Tanwir.id – Pada hari Senin (21/9), Pusat Studi Islam, Perempuan, dan Pembangunan menyelenggarakan serial diskusi Dari Kita untuk Mereka yang keempat dengan tema “Perlindungan Korban dalam RUU PKS, Perspektif Maqasid Syariah, Hukum, dan HAM”. Diskusi serial ini adalah lanjutan dari webinar-webinar yang sebelumnya.
Pembicara dalam webinar ini adalah Asfinawati, Ketua Yayasan Lembaga Bantuan Hukum Indonesia; Tinuk Dwi Cahyani, Dosen Fakultas Hukum Universitas Muhammadiyah Malang; Witriani, Ketua Pusat Pengarusutamaan Gender dan Anak UIN Syarif Hidayatullah Yogyakarta; dan Handi Mulyaningsih, dosen Universitas Lampung.
Dalam webinar yang diselenggarakan secara daring ini hadir Setya Budi, Wakil Rektor ITB Ahmad Dahlan Jakarta dan Yulianti Muthmainnah, Ketua Pusat Studi Islam, Perempuan, dan Pembangunan ITB Ahmad Dahlan Jakarta.
Dalam sambutannya, Setya Budi berharap agar diskusi-diskusi yang diselenggarakan oleh PSIPP mampu memberikan pencerahan kepada masyarakat agar lebih menghargai perempuan dan menempatkan perempuan pada posisi yang terhormat.

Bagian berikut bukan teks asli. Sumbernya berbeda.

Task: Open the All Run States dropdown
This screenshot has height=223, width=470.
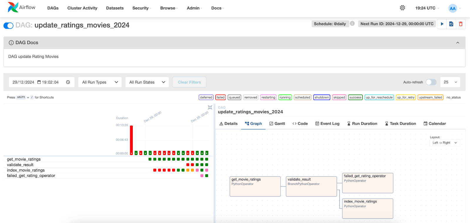Action: [147, 82]
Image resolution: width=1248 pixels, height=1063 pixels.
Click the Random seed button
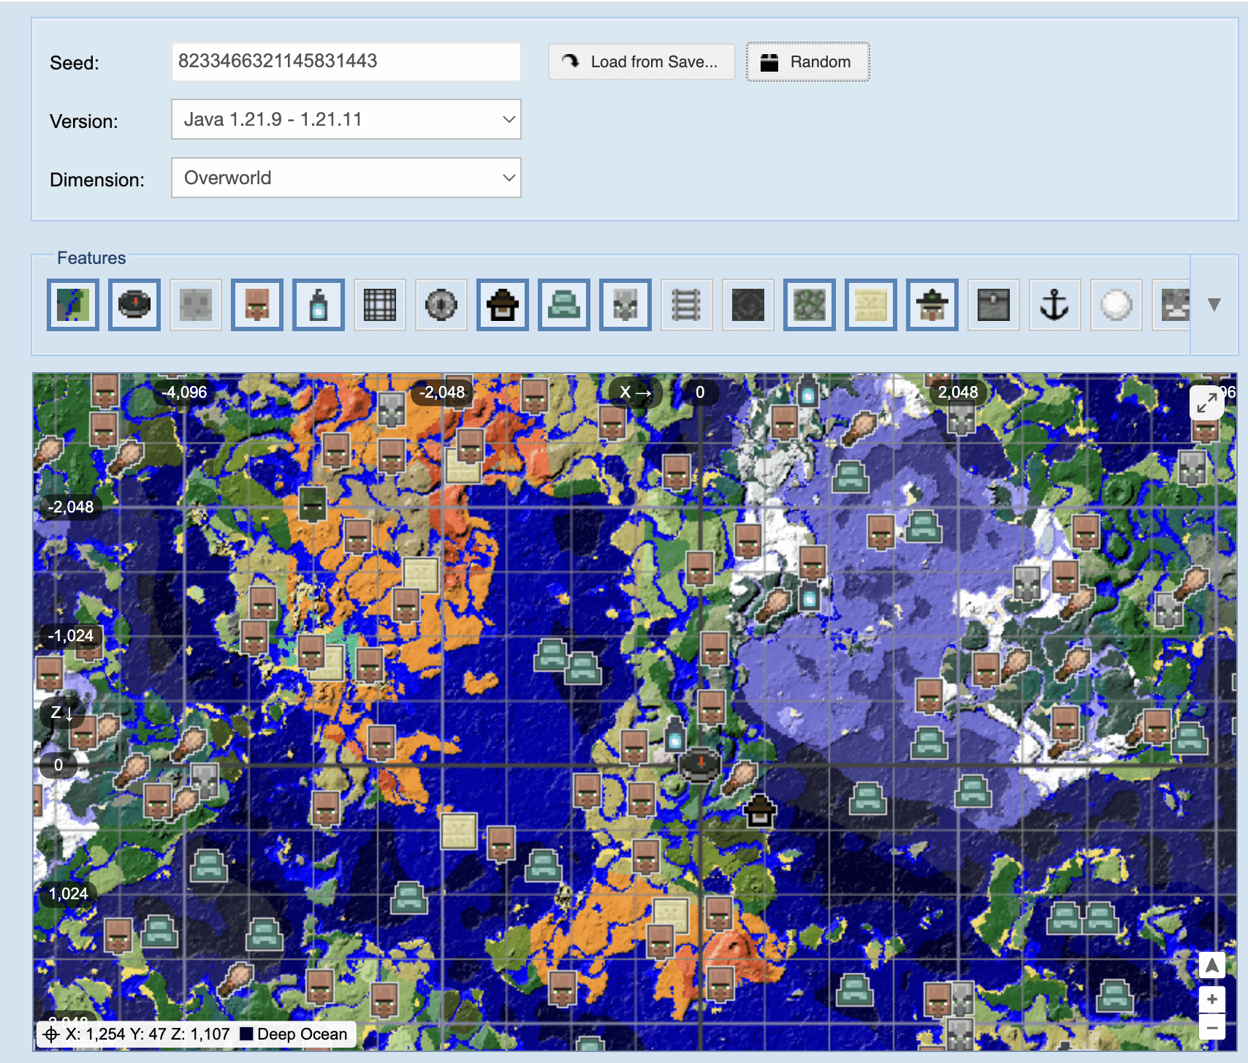(x=807, y=62)
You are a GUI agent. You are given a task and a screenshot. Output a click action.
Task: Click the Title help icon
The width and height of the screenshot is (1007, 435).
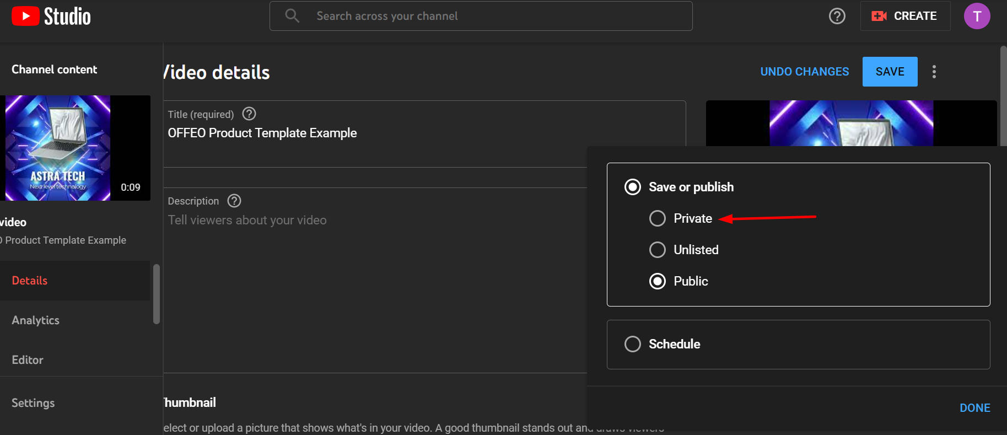tap(249, 114)
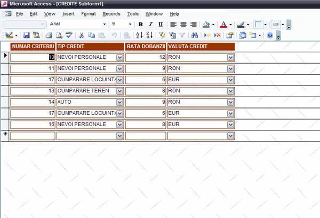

“Rasulullah diutus untuk menyempurnakan akhlak manusia dan sangat menghargai perempuan. Dalam sejarah nabi, mereka menempatkan perempuan pada posisi yang terhormat. Sementara itu, belakangan muncul berbagai kasus yang merugikan perempuan,” ujarnya.
Ia menceritakan bahwa sekarang perempuan sering dinomorduakan dan dilecehkan. Bahkan, suami yang memaksa istri untuk melayaninya berarti melakukan pelecehan terhadap istrinya sendiri. Banyak perempuan yang terpaksa menjual dirinya. Mereka adalah korban yang harus dirangkul dan diberdayakan. Setya Budi berharap agar publik semakin sadar untuk mengurangi kekerasan terhadap perempuan.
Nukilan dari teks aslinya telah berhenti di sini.